One of the biggest challenges for learners of German is accurately identifying the grammatical gender of German nouns (masculine, feminine, or neuter). Unlike native German speakers who learned the grammatical gender mappings via the process of language acquisition, learners of German as a foreign language are not naturally exposed to the gender of German nouns during the formative period of language development. Moreover, the topic is generally not taught in German schools. As a result, even native German speakers tasked with teaching German to foreigners are rarely able to teach their students how to match nouns to their gender.

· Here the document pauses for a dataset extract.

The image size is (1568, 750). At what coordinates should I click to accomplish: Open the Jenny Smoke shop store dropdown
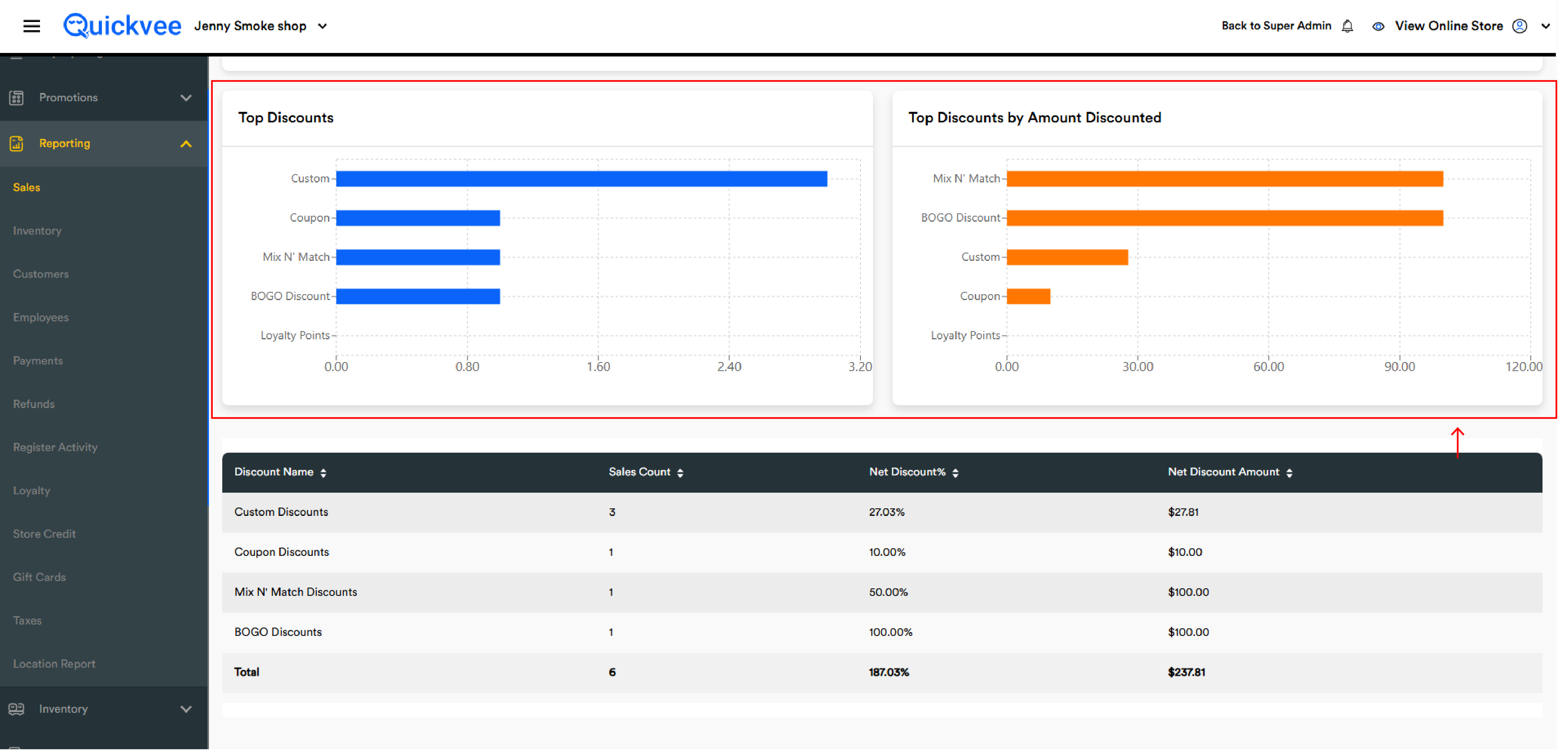click(261, 26)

This program aims to address the above limitation by automatically generating the rules governing grammatical gender assignment. In order to accomplish this task, the system relies on a combination of semantic taxonomic relationships and word morphology. One hopes that by understanding these rules, learners will be able to more confidently use entire categories of nouns with the correct grammatical gender.
Genusidator employs the following technologies:
- spaCy German transformer pipeline is used for grammatical class detection and lemmatization.

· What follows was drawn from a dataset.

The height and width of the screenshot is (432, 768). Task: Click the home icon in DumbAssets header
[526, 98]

- DeepL API is used to output US-English translation. The translation both helps furnish semantic context and is required to generate a hypernm taxonomy. Make sure to supply your own DeepL API key, which can be obtained here. The earlier versions of this program implemented the Google Translate API, which proved much less reliable and accurate than DeepL.
- German Compound Noun Splitter is used to split nominal composita and output the base noun. Note that a dictionary object is required for morphological parsing. Any dictionary with one item per line will do. The present implementation employs Free German Dictionary by Jan Schreiber. An abridged version of this resource is included in the repo.
- NLTK and WordNet are used to generate the hypernym taxonomy for each noun
- Monosyllabicity is verified with Syllables, a package to estimate the number of syllables in English words. It works well detecting monosyllabic German words, however the string needs to be first stransformed to remove the Umlauts and the Eszett.
- Foreign borrowings are detected with the langdetect package.
In order to evaluate the system a list of 102,444 German nouns was extracted from this list. After removing the duplicates 100064 nouns remained. All lemmas were analyzed for the grammatical gender with the spaCy pipeline, of which 90623 nouns were successfully morphologically identified. The identified nouns represented the following grammatical classes:
- 32164 were masculine
- 36306 were feminine
- 22153 were neuter
Four feature sets were extracted (semantic, morphological, etymological, and syllabic/phonological) and employed in training a multinomial logistic regression classifier. The baseline accuracy of the model is 0.396, which reflects the imbalanced ratio between the three genders. Below are the accuracy scores for each feature set, followed by the accuracy for all the features combined:
- Semantic features: 0.419
- Morphological features: 0.750
- Etymological features: 0.405
- Syllabic/phonological features: 0.405
- All featires combined: 0.752
The project was inspired by Der, Die, Das: The Secrets of German Gender by Constantin Vayenas (2019).